Shahira Fahmy’s "Nakhla" Reflects on the Heritage of the Date Palm
Egyptian architect Shahira Fahmy presents "Nakhla" at Ithra’s Baseqat Exhibition, a woven study of craft, light and memory.

At the King Abdulaziz Center for World Culture (Ithra) in Dhahran, Egyptian architect Shahira Fahmy presents 'Nakhla', a woven palm-leaf installation that reflects on the architectural and cultural legacy of the date palm. Part of 'Baseqat: The Palm Tree Exhibition', curated by Samer Yamani and Razan Masri, the work situates craft as both memory and material, revisiting one of the region’s most enduring natural resources through the lens of contemporary design.
Across the region, the date palm has long sustained life, creating shade and fertility in harsh landscapes. In 'Nakhla', its fibre becomes structure and screen, echoing the tree’s quiet environmental intelligence.
Formed from jereed el-nakhl, or palm-leaf lace, 'Nakhla' is conceived as a living skin. Its rippling surface and intricate weave allow light to pass through in shifting patterns, animating the form and rendering the static structure seemingly alive. “It exemplifies architecture as a form of cultural expression,” Fahmy tells SceneHome, “merging craft, light, and form to re-create places of belonging. The piece becomes both bridge and transformation, linking traditions while imagining new forms of continuity.” The interplay of texture and light lends Nakhla a dynamic presence, suggesting movement even within stillness.

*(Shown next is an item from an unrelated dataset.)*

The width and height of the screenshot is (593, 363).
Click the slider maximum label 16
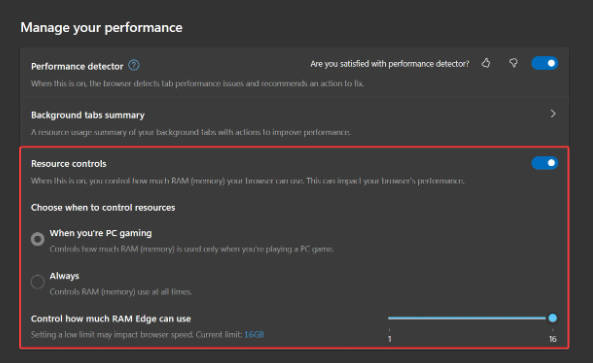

Fahmy describes 'Nakhla' as part of a dialogue between geographies and generations, extending her engagement with local materials and vernacular craft. Her earlier work at Lucida Restaurant in Cairo employed woven palm fronds to shape light and atmosphere; here, that exploration evolves into a sculptural study of continuity.
The exhibition situates 'Nakhla' within a broader conversation about the palm as a cultural ecological and architectural constant. Baseqat gathers 15 installations by 25 artists from across the region and beyond, reinterpreting the palm’s material and symbolic significance across six thematic zones: Oasis, Roots, Trunk, Fronds, Dates, and The Lab. Set within a spatial framework inspired by traditional areesh structures, the exhibition forms part of Ithra’s wider Khoos Initiative, a programme dedicated to reviving palm-based craft through design and artistic collaboration.